PROVIDED DATA:
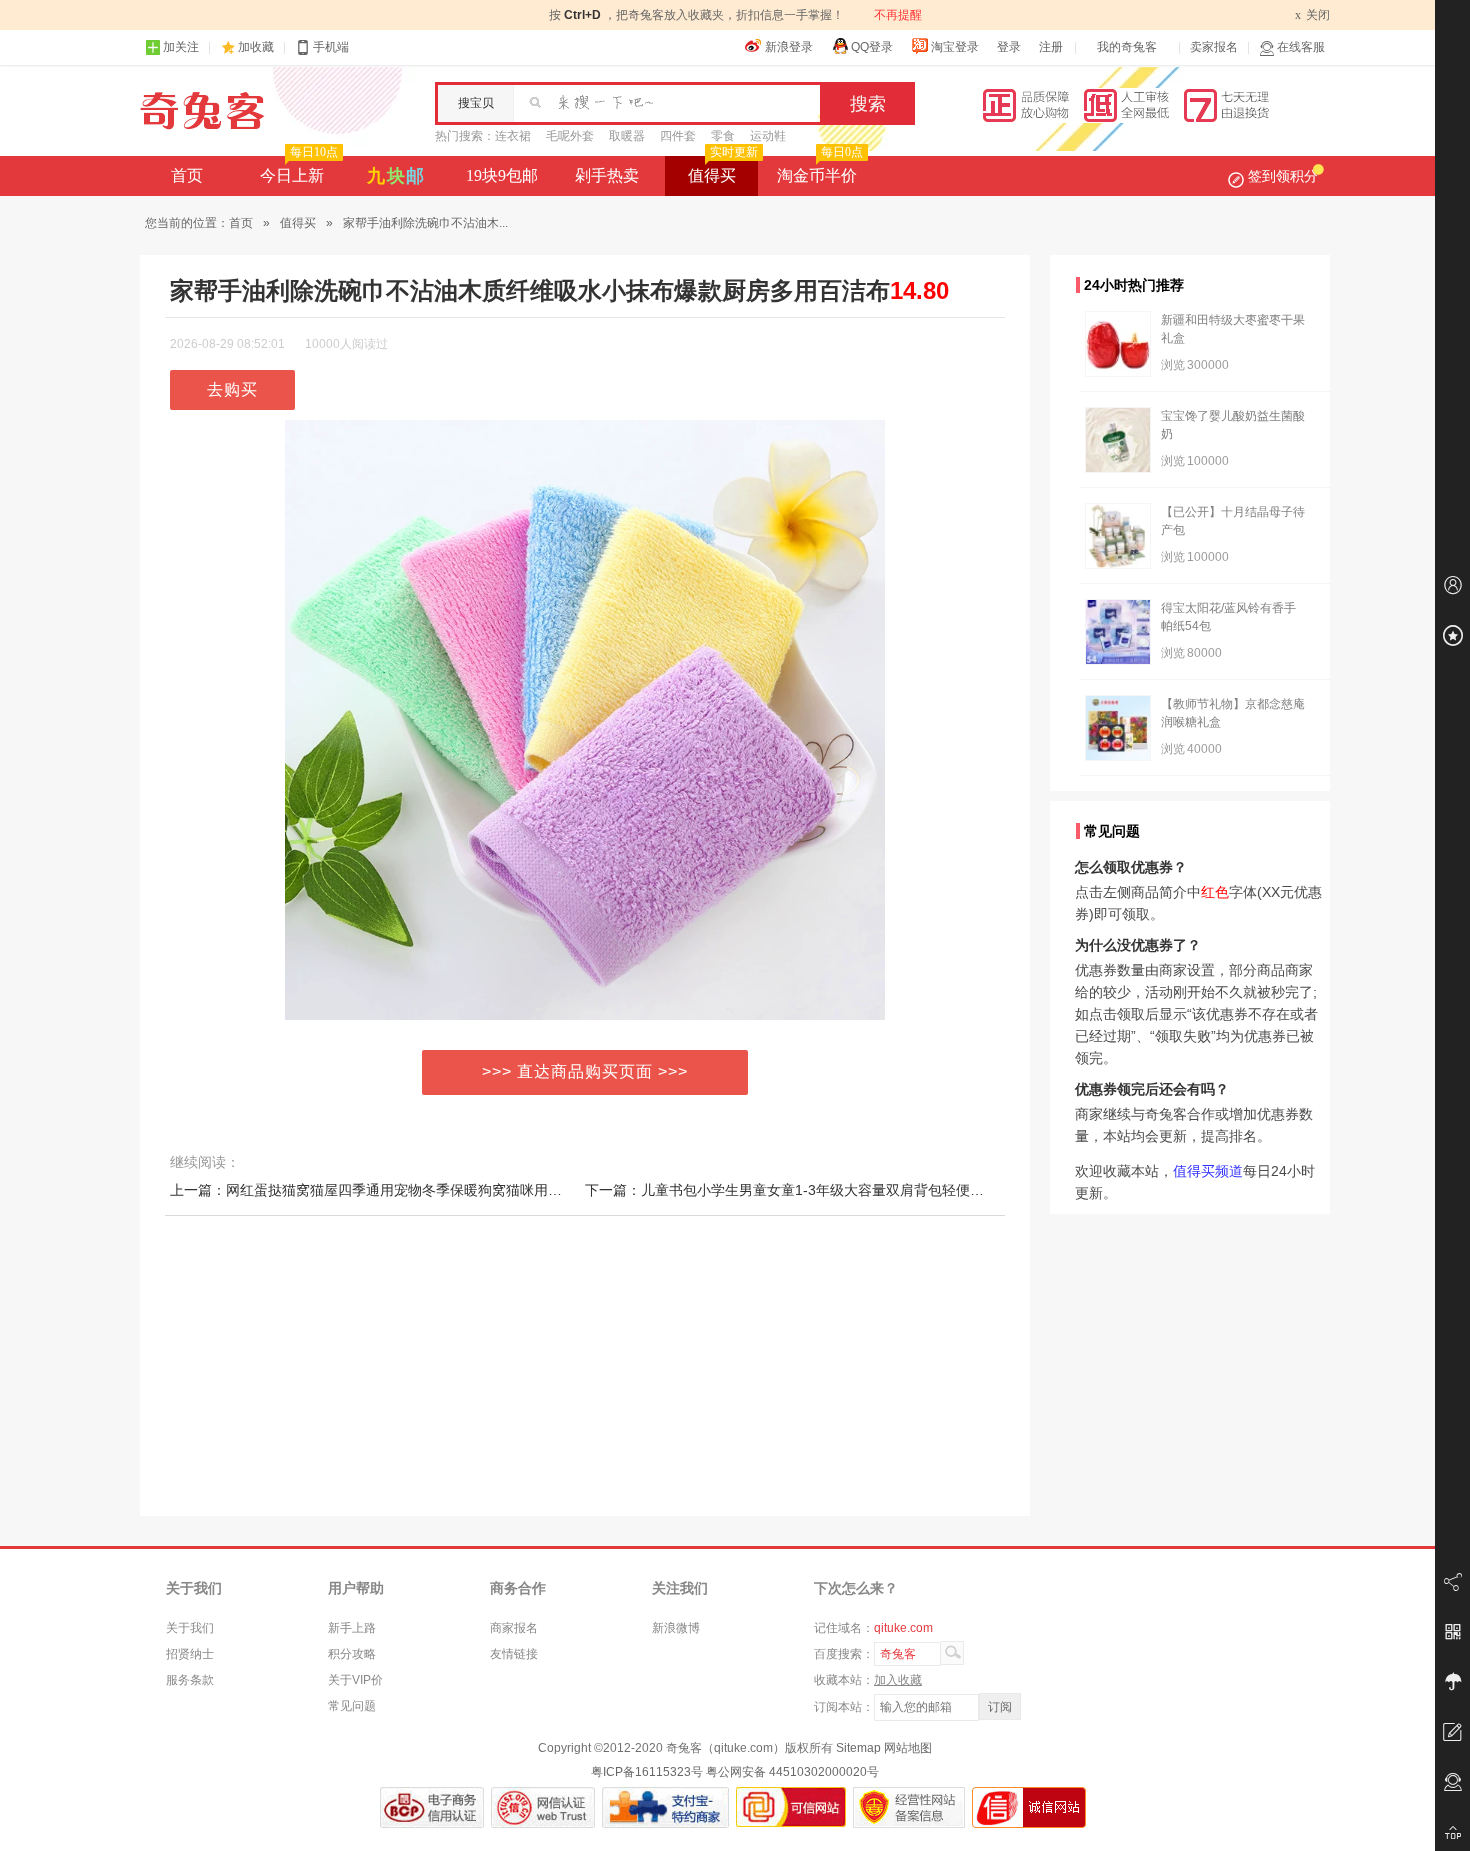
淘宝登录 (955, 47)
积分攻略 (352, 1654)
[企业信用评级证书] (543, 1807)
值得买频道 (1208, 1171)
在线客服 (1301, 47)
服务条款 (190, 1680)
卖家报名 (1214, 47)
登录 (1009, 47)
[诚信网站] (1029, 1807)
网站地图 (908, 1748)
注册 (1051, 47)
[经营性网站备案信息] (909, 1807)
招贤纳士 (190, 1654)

...

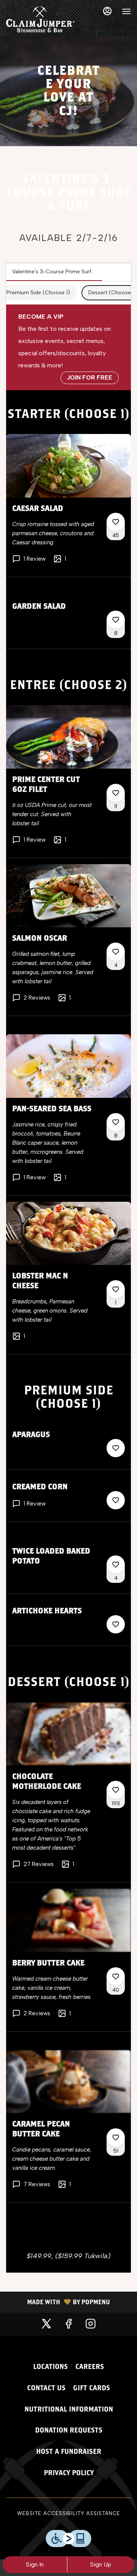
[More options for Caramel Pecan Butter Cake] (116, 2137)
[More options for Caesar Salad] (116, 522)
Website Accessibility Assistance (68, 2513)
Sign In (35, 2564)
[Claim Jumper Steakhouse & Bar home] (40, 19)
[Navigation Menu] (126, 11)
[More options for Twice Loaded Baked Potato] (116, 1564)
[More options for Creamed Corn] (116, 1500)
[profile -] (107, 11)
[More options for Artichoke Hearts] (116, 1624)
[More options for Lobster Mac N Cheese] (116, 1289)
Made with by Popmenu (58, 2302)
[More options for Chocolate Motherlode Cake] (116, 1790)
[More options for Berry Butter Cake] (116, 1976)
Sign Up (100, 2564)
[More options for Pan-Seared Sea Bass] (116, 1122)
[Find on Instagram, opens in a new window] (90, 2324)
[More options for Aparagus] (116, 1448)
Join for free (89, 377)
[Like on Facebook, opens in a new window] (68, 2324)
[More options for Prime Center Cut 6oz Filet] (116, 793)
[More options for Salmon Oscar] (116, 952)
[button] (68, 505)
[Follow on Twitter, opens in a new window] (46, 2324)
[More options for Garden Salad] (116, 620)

WORK ITEM:
Reproduce each line of the material containing the word "Salad".

EXERCISE ANSWER:
[More options for Caesar Salad] (116, 522)
[More options for Garden Salad] (116, 620)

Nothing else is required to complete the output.